Along with assuming the role of legislator, newly-minted Senator Grace Poe appears to have one other abiding obligation: to change Filipinos’ attitude towards adopted children.
At least that’s what I’d like to see.
Grace is the adopted daughter of screen royalty Fernando Poe Jr. and Susan Roces. This novice politician won overwhelmingly in the recent midterm elections, topping the slate of 12 senators and sprinting far ahead of the more experienced legislators. Whatever she says now people are likely to pay attention to.
Philippine political pundits are saying she won on the strength of her celebrity name; others think she came across as likeable, down-to-earth and “not spoiled” even though she was American-educated and raised by famous parents.
Her stunning victory has captivated the country, and details about her narrative as an adopted child, are slowly coming out both as corroborated fact and as tawdry gossip. In her interviews, she would answer questions about her backstory with candor but there is nothing from conversations as yet where she tells her audience to treat adopted children with love, respect and normalcy by using thoughtful language when speaking to and about them. The conversation needs to go beyond her history.
The official story is that Grace was left outside a church, and the woman who found her and took her home was a diehard Susan Roces fan. The woman offered the infant to the movie couple before she left for the US, and Grace became legally adopted by the Poes. From all indications, she’s lived a happy and normal childhood.

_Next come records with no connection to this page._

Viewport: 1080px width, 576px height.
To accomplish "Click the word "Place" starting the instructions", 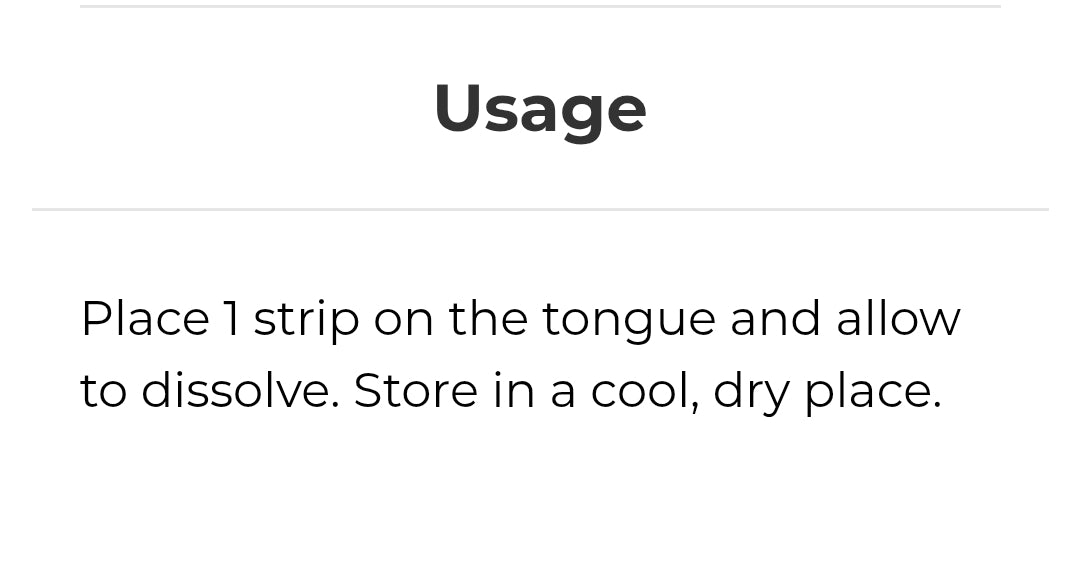I will coord(145,320).
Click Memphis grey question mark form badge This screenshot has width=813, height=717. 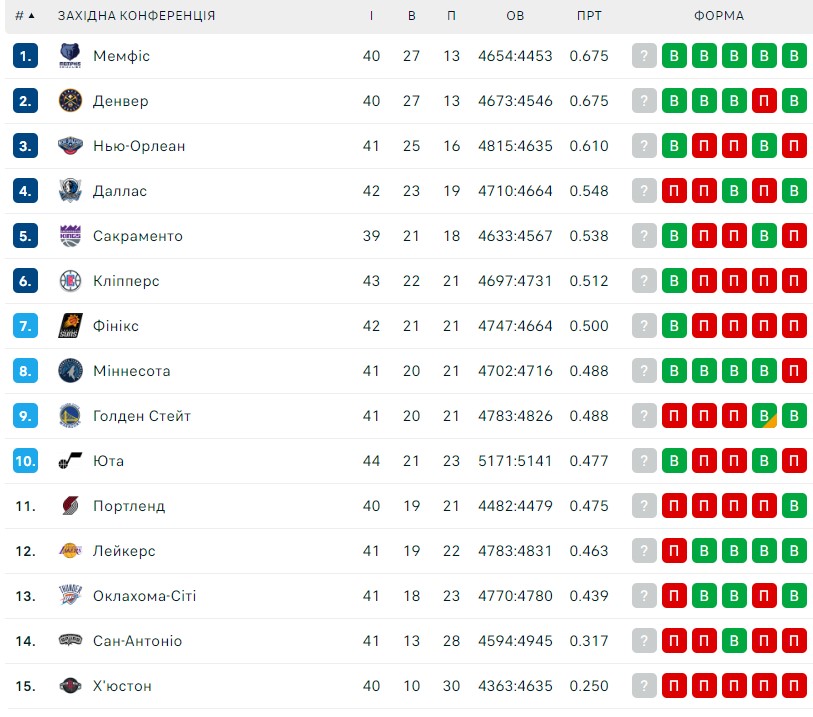point(644,55)
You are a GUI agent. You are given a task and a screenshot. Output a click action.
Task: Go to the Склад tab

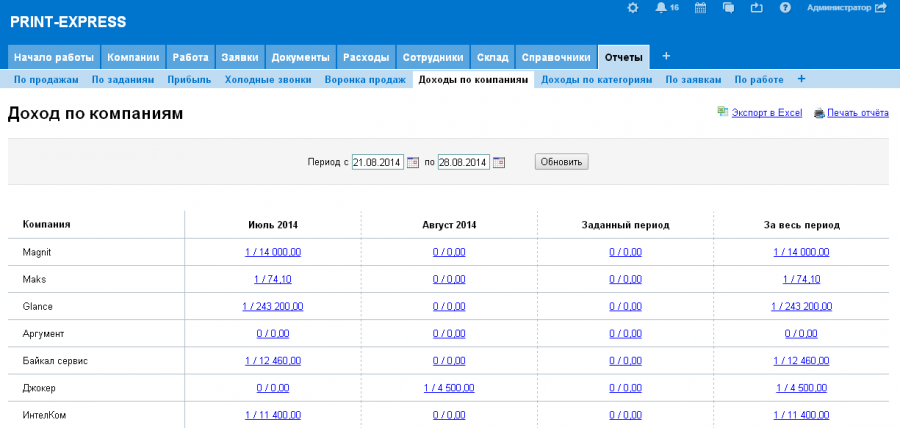click(492, 57)
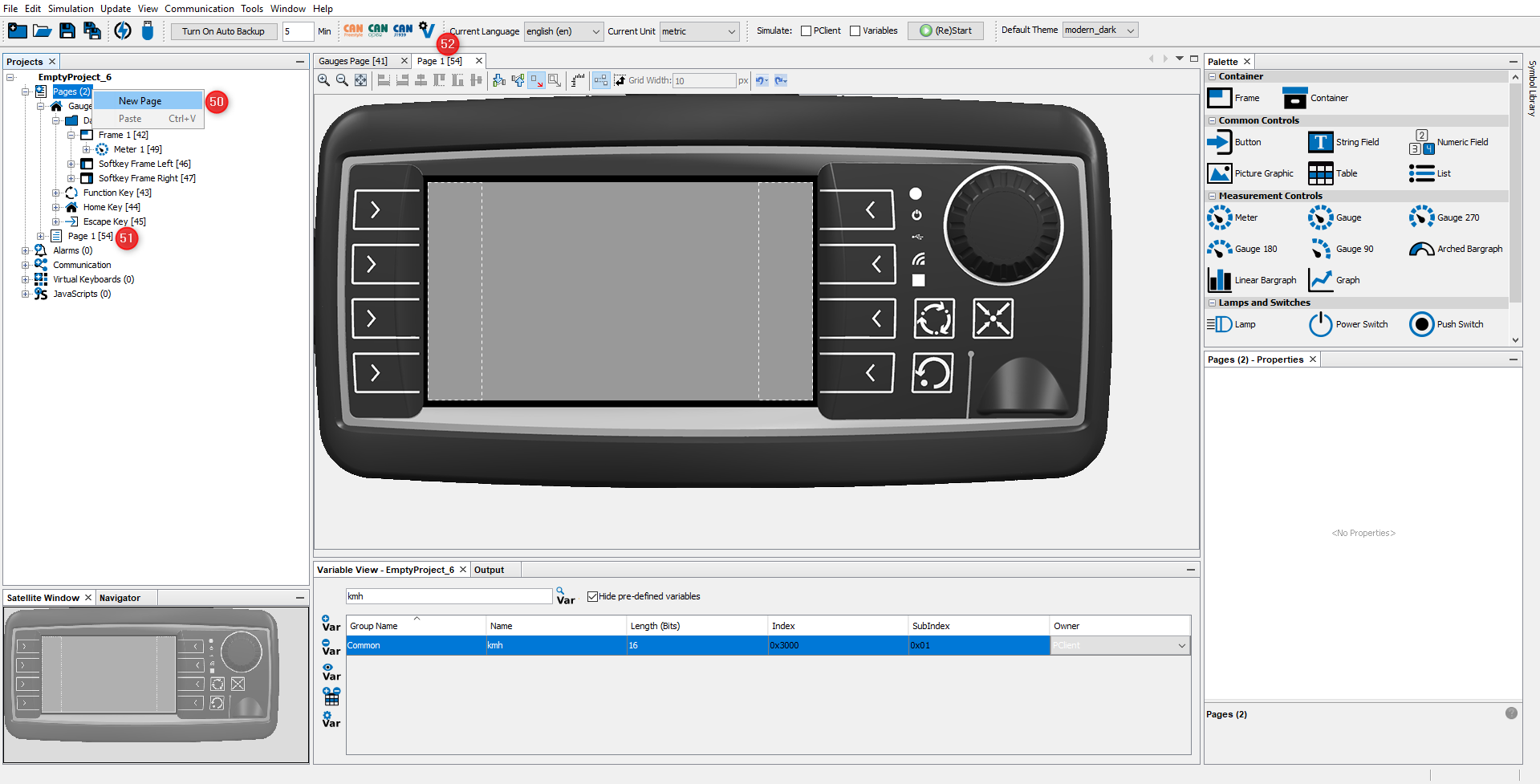This screenshot has width=1540, height=784.
Task: Click the Palette panel vertical scrollbar
Action: pos(1515,201)

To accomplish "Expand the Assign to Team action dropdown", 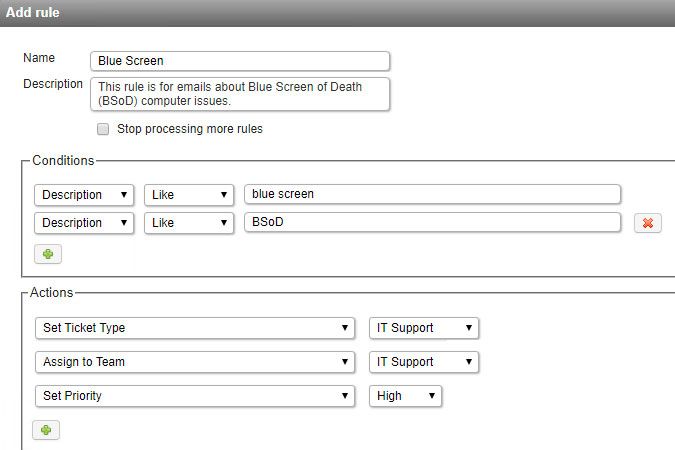I will click(194, 362).
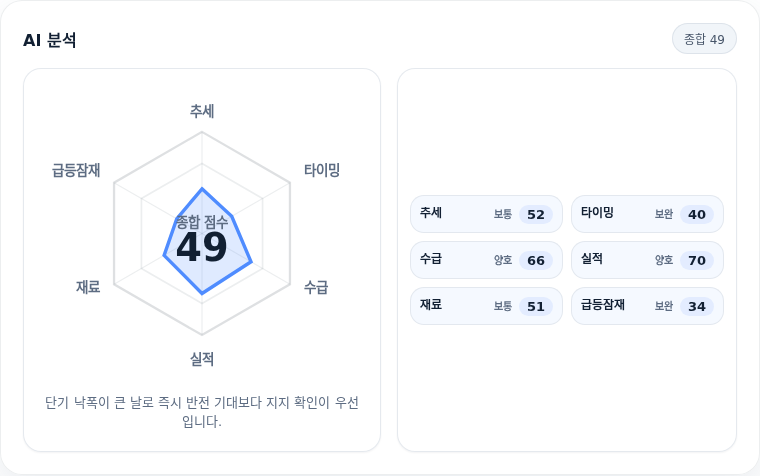Click the 급등잠재 score card

pyautogui.click(x=647, y=306)
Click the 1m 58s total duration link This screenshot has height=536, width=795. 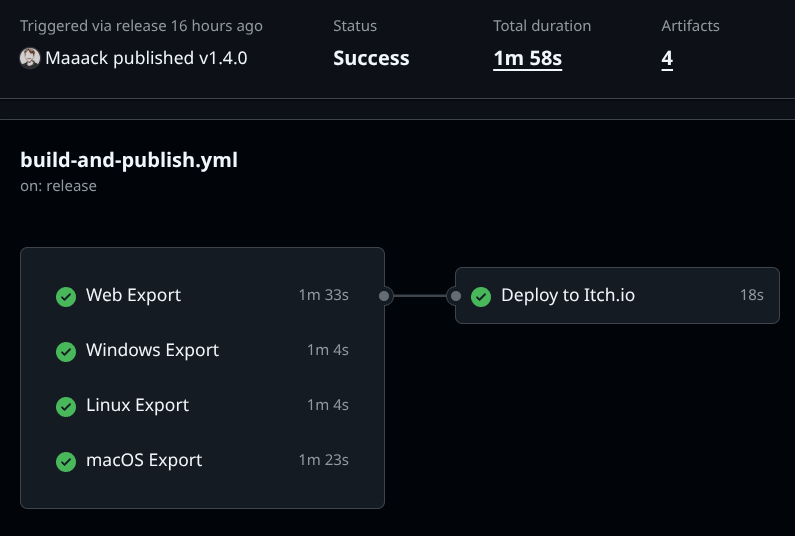(x=527, y=58)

The underground version is that Grace is the rumored offspring of an infamous politician with a movie actress with relations to the Poes. Some bloggers and regular folks are now engaged in unnecessary face reading to determine whether Grace got her rumored father’s intellect or his forehead.
The ‘ampon’ (adopted child) is some kind of an elephant in the room in some Filipino families. Some relatives exhibit a melodramatic sense of affection, and then whisper behind their backs about how they ‘don’t look like their parents’ or how they are lucky to have parents who take good care of them.
Some superstitious families lay on the ‘ampon’ the burden of what the future holds the family. If the family’s fortunes turn sour after an adoption, the adopted child is often viewed as bad luck, just as the adopted child brings good fortune as the family’s wealth grows.
“Domestic adoption in the Philippines has had a very negative stigma,” said Lorial Crowder in sharing her insights as founder of the Filipino Adoptees Network, a New York-based organization for Filipinos adopted by American families. She was adopted from Olongapo by a family from Connecticut and her experience has been “very positive with a lot of heartaches along the way, but also with a lot of understanding.”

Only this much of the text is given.